Question

the angle of depression of boat from the mid-point of vertical cliff is 45° if boat is 140 metres from the base of the cliff

Explanation:

Step1: Understand the problem

We have a vertical cliff, the mid - point of the cliff, and a boat. The angle of depression from the mid - point of the cliff to the boat is \(45^{\circ}\), and the horizontal distance between the boat and the base of the cliff is 140 meters. We need to find the height of the cliff.

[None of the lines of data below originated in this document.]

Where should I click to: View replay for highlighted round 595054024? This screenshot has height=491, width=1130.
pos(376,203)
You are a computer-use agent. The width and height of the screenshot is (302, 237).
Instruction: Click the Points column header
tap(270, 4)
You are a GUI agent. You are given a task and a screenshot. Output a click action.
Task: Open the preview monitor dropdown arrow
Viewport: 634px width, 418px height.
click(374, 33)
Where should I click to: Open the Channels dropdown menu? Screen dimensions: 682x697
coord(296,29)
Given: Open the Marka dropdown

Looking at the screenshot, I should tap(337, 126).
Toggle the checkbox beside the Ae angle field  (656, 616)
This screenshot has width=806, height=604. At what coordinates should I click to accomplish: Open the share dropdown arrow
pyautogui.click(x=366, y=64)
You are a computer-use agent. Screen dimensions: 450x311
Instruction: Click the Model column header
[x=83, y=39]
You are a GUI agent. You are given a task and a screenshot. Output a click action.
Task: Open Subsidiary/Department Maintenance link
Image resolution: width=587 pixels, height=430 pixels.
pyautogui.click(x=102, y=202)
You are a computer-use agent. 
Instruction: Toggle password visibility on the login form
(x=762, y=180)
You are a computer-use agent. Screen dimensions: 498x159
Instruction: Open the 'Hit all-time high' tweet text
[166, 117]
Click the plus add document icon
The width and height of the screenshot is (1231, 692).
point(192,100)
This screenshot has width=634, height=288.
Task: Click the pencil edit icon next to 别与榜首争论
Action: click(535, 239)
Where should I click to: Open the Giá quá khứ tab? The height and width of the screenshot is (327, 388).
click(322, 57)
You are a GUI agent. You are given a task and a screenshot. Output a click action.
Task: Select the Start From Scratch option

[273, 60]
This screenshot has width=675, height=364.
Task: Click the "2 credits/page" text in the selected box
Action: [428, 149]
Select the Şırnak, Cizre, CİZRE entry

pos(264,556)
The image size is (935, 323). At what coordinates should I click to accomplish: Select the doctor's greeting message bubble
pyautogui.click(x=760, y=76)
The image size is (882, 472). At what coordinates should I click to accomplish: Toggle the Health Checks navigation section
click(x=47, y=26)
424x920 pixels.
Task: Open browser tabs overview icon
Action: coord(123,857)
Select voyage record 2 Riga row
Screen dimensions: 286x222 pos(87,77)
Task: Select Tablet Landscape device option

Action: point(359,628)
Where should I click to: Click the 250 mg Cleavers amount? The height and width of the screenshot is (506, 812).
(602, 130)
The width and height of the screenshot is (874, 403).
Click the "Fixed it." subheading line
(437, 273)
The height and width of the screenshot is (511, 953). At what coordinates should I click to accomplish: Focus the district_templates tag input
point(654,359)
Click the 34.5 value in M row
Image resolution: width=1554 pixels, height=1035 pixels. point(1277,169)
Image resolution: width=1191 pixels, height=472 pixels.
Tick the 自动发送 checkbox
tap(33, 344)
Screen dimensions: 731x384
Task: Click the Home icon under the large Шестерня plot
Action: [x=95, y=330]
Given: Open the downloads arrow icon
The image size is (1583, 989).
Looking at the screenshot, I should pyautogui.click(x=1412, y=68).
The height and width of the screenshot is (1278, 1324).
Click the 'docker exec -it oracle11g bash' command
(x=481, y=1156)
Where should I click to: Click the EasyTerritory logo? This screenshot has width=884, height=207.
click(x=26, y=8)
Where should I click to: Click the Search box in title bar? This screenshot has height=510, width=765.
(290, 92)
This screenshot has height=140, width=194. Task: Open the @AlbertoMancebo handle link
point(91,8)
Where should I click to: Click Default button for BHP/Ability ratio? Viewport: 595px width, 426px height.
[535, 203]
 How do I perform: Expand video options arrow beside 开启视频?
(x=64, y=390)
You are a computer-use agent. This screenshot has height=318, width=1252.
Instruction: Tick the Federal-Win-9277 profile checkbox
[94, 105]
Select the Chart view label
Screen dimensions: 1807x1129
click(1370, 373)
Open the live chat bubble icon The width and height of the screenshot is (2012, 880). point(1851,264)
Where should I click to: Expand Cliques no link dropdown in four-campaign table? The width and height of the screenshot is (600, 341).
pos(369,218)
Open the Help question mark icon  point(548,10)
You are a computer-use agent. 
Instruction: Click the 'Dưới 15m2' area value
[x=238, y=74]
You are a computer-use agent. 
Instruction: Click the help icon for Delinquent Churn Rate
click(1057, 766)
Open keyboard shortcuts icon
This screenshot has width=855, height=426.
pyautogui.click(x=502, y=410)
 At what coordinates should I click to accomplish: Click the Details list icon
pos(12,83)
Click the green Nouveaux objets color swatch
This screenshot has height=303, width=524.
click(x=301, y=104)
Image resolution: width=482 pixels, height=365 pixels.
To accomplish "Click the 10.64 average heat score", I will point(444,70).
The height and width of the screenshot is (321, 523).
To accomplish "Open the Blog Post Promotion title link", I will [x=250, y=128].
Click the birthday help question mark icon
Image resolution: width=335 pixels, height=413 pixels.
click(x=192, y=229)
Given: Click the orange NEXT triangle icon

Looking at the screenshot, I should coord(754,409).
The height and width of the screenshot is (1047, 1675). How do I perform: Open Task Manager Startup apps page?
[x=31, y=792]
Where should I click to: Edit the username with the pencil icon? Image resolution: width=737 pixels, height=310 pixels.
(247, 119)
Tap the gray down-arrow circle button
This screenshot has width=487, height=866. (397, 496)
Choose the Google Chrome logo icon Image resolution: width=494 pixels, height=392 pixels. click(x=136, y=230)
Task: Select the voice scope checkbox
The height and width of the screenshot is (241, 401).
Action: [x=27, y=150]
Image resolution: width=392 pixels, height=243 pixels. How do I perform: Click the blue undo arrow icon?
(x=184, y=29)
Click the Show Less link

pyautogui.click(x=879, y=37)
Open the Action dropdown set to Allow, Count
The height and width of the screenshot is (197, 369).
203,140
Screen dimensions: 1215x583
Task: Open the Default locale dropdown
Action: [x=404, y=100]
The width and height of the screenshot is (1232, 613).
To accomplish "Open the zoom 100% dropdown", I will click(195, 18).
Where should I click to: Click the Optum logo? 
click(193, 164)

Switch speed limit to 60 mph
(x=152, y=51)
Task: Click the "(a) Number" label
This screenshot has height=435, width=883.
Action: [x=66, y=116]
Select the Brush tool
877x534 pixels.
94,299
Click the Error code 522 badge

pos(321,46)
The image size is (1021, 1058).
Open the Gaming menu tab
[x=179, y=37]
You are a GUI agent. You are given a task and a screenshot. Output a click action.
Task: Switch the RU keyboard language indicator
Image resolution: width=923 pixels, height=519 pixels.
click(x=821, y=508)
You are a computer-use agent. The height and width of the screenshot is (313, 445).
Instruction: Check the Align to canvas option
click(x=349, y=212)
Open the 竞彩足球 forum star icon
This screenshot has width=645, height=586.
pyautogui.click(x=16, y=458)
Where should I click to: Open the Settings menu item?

Let the height of the cliff be \(h\) meters. Then the height from the mid - point of the cliff to the base of the cliff is \(\frac{h}{2}\) meters.

The angle of depression is equal to the angle of elevation from the boat to the mid - point of the cliff (alternate interior angles). So, the angle of elevation \(\theta = 45^{\circ}\).

The horizontal distance between the boat and the base of the cliff (adjacent side) \(x = 140\) meters, and the height from the mid - point of the cliff to the base of the cliff (opposite side) is \(\frac{h}{2}\) meters.

Step2: Use the tangent function

We know that in a right - triangle, \(\tan\theta=\frac{\text{opposite}}{\text{adjacent}}\)

For \(\theta = 45^{\circ}\), \(\tan(45^{\circ}) = 1\)

\(\tan(45^{\circ})=\frac{\frac{h}{2}}{140}\)

Since \(\tan(45^{\circ}) = 1\), we have \(1=\frac{\frac{h}{2}}{140}\)

Step3: Solve for \(h\)

From \(1=\frac{\frac{h}{2}}{140}\), we can cross - multiply:

\(\frac{h}{2}=1\times140\)

\(\frac{h}{2} = 140\)

Multiply both sides by 2: \(h=140\times2 = 280\) meters

Answer:

The height of the vertical cliff is 280 meters.